Ein paar Tage zuvor war wiederholt deutlich geworden, wie viel Arbeit trotz aller Fortschritte im letzten Jahrhundert noch vor uns liegt, als der Human Development Report der UN verlauten ließ: 9 von 10 Menschen auf der Welt haben Vorurteile gegenüber Frauen. In keinem Land der Welt herrscht Geschlechtergerechtigkeit – und der Fortschritt verlangsamt sich immer mehr: Nachdem sie ein basales Level an Zugang zu sozialer Macht und der individuellen Verfügbarkeit über die eigenen Lebensumstände erreicht haben, stoßen Frauen* früher oder später an die gläserne Decke: Wenn es um Führungspositionen, politische Ämter oder Vorsitze in wichtigen Gremien geht – um weitreichende politische und ökonomische Macht also – laufen Frauen* auf der ganzen Welt weiterhin gegen eine Mauer. 

Und was hat jetzt das Internet damit zu tun?

Wenn wir nach einem Jahrhundert Frauenkampf(tag) etwas gelernt haben, dann: Das Private ist politisch und jede Entscheidung, die wir vermeintlich ganz persönlich treffen, treffen wir vor dem Hintergrund einer Sozialisierung, die uns mit umfassenden Bildern von Richtig und Falsch ausgestattet hat – insbesondere auch und gerade, was die Erwartungen angeht, die an männliche* und weibliche* Mitglieder der Gesellschaft gestellt werden. 

Mit jeder Entscheidung, die wir privat fällen, schöpfen wir nicht nur aus dem Pool an moralischen Erwartungen, in den wir im Zuge unseres Großwerdens hineingeworfen wurden, sondern gießen gleichzeitig unsere eigenen Eimer voller Erwartungen, Ideen, Vorstellungen und Wünsche hinein. Im besten Fall führt Letzteres dazu, dass sich die Farbstruktur des Pools ändert und angekrustete Schichten ordentlich durchmischt werden. Im ungünstigsten Fall halten wir eine Art Kreislaufsystem für überholte Gender-Normen am Laufen. 
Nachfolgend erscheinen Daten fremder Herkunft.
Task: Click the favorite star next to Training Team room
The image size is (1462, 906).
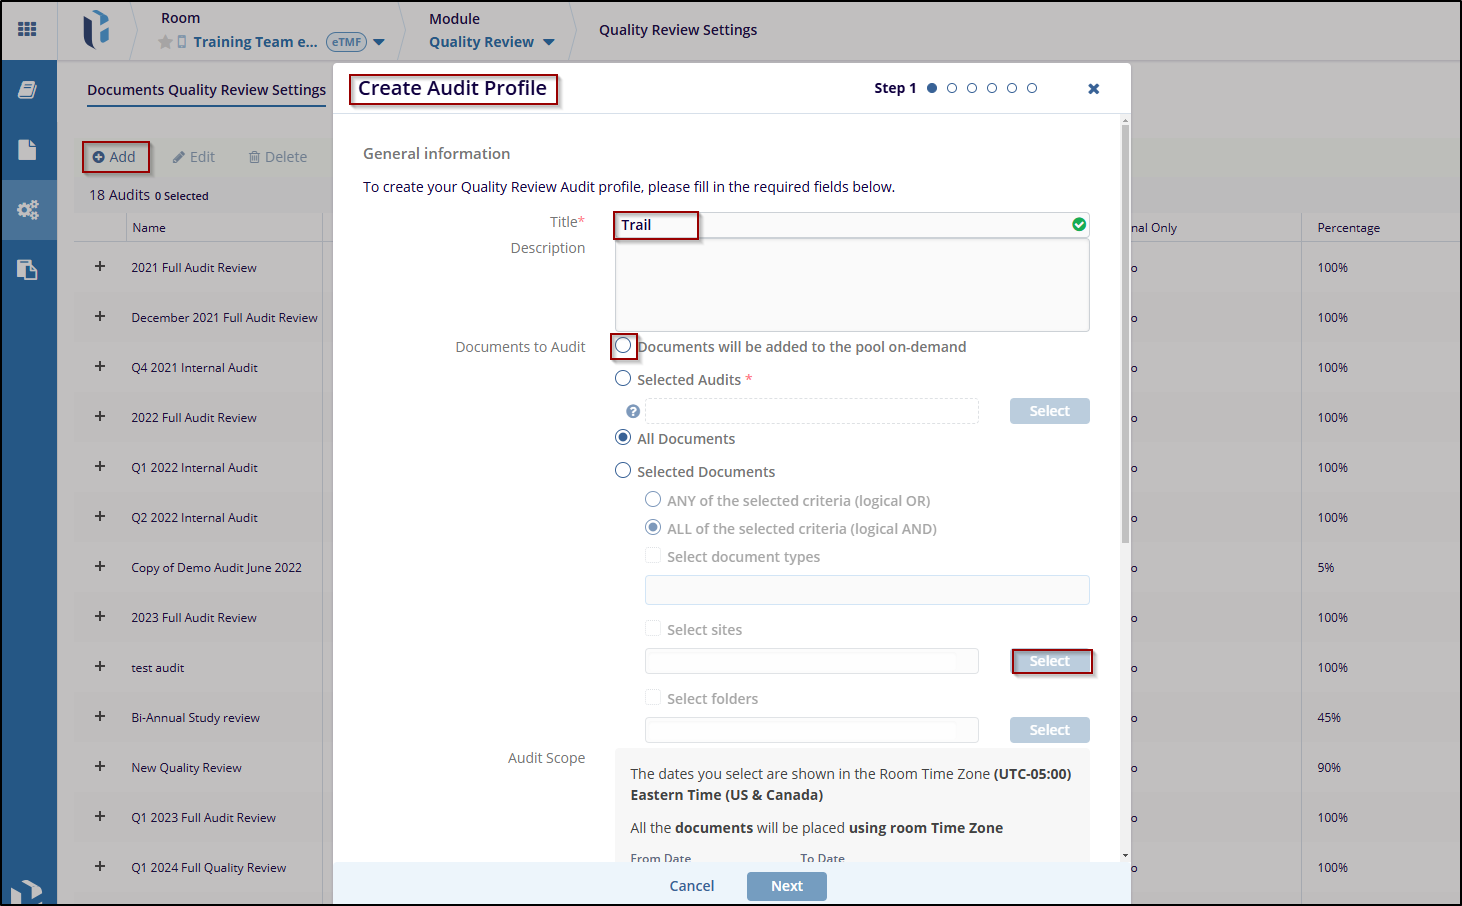Action: pos(165,42)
Dabei hat nicht nur die Frage, ob ich nach der Heirat meinen Nachnamen behalte, mich von meinem Vater zum Altar führen lasse oder nicht und ob ich für mein Kind rosafarbenes oder blaues Spielzeug aussuche oder meinem Sohn verbiete, sich als Einhorn zu verkleiden, Einfluss auf diesen Gendernormen-Pool. Sondern auch, wie ich schreibe, spreche, mich im öffentlichen Raum bewege – und welche Bilder ich von mir mache und teile. 
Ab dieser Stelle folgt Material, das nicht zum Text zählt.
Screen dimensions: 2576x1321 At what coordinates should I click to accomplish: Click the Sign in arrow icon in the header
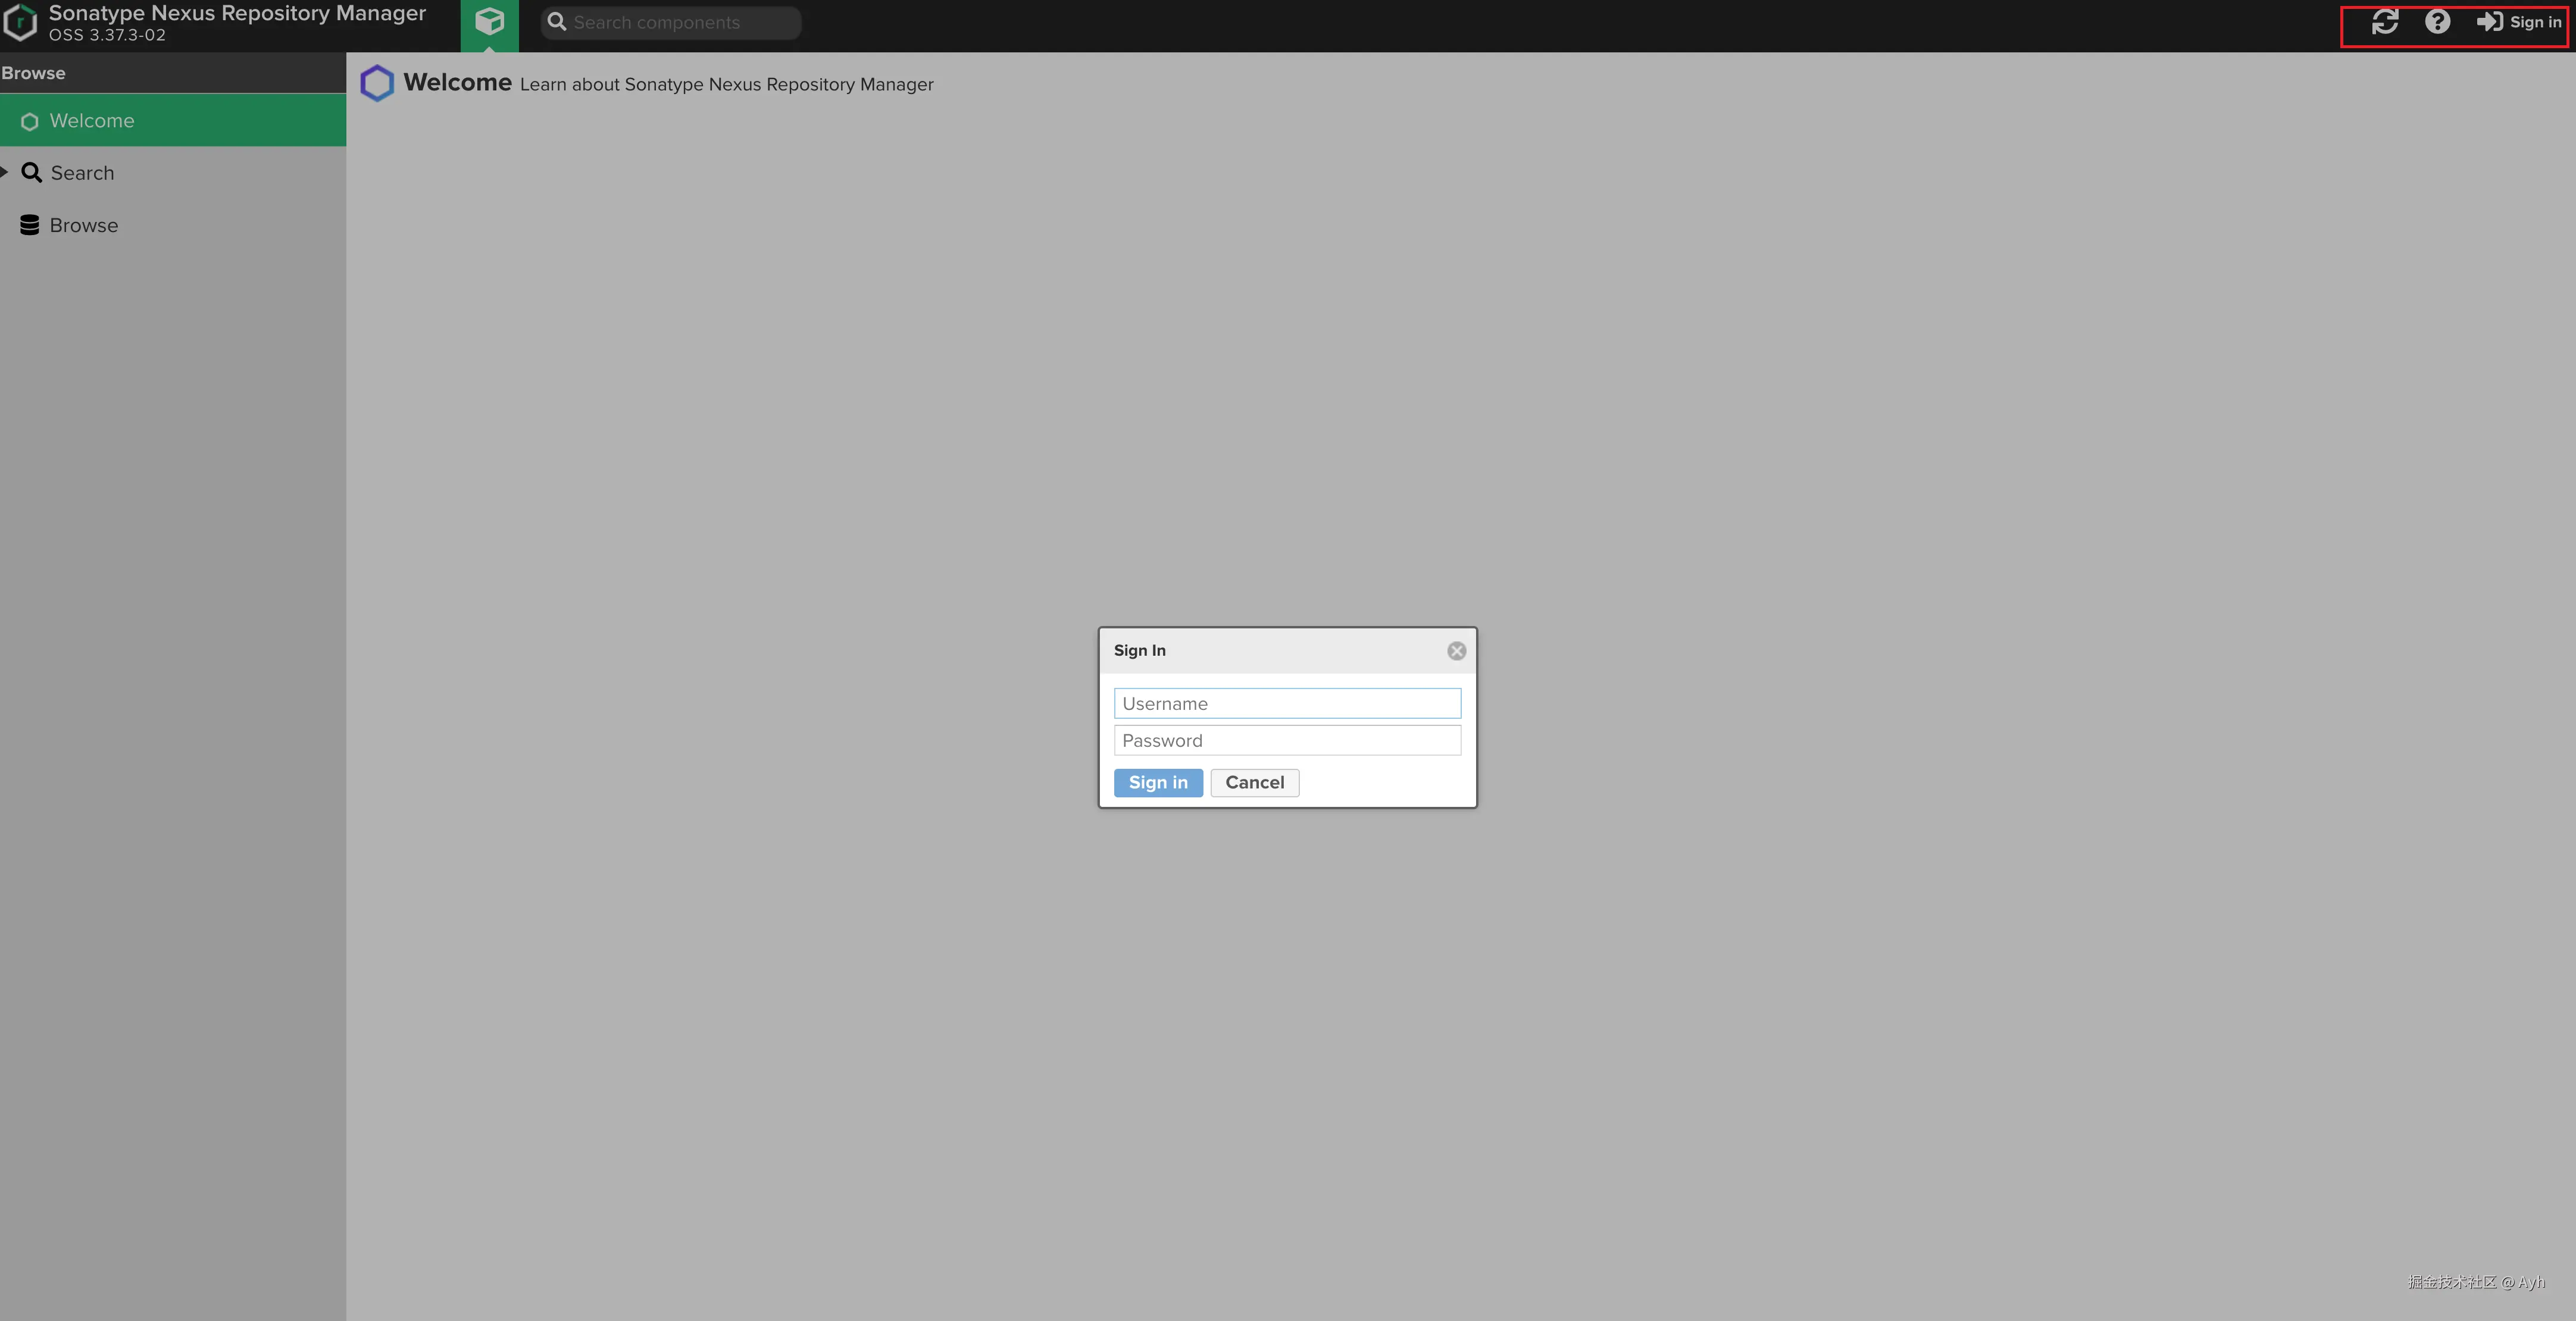coord(2489,22)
Der öffentliche Raum ist nicht mehr nur das Café von nebenan oder die Fußgängerzone und die U-Bahn: Fast unser aller Leben spielt sich gleichzeitig auch im Internet ab – und der Konsum steigt kontinuierlich an. Die Fragen, wie wir uns dort verhalten und welche Regeln im digitalen Raum gelten sollten (oder nicht), sind drängender denn je.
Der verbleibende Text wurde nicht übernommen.